When we look into a mirror we are able to see what we normally cannot see which is a good look at ourselves. If you have ever had your spouse or a friend tell you that you have something stuck in your teeth when you smile, it illustrates why having a mirror can be valuable. We desire people to value us, and a mirror enables us to check ourselves and see us the way others see us.
One of the reasons we observe traditions in Israel is that it reminds us to ‘reflect’ and look back at what happened in the past. As with Passover, observing these festivals are opportunities to reflect and remember the joyful occasions of God’s deliverance. However, there are also times of remembrance of God’s correction in our lives. The 9th day of Av in the Jewish calendar is one of these observances where the Jewish people remember the tragedies of history and take time to reflect.
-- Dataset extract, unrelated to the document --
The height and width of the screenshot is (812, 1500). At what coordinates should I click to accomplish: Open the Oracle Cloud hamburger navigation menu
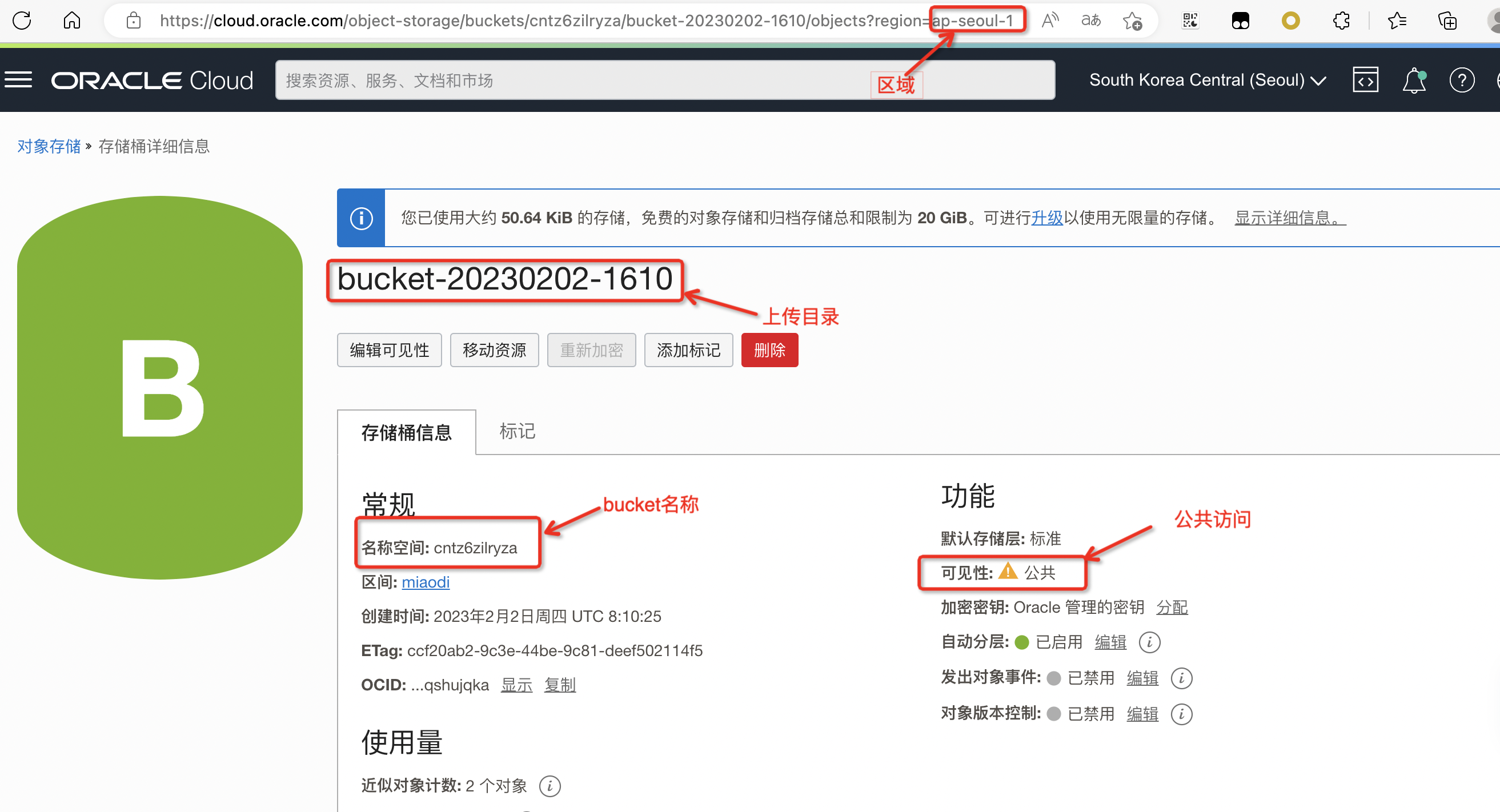click(x=18, y=80)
The 9th of Av is associated with multiple tragedies in Jewish history, the most important being the destruction of both the 1st and 2nd Temples in Jerusalem. In reflection on these tragedies, there is a value in knowing what led up to such severe acts of national judgement and destruction. When we apply this concept to our personal lives, it may be unpleasant to reflect back on these times because it forces us to revisit the places of our failures. But the value in times of reflection is not for the purpose of condemnation, but education. Remembering helps reinforce the lessons that were learned through the pain, and keeps us from repeating those failures.
The Bible teaches that we are to:
“Prove yourselves doers of the word, and not merely hearers who delude themselves. For if anyone is a hearer of the word and not a doer, he is like a man who looks at his natural face in a mirror; for once he has looked at himself and gone away, he has immediately forgotten what kind of person he was. But one who looks intently at the perfect law, the law of liberty, and abides by it, not having become a forgetful hearer but an effectual doer, this man will be blessed in what he does.” (James 1:22-25, NASU)
The value of what we hear and learn through God’s word is only as good as we are willing to walk it out. Like the story of creation in Genesis, God’s word brings order out of chaos, and our lives will gradually have a decline in chaos as we align ourselves with the statues of His word.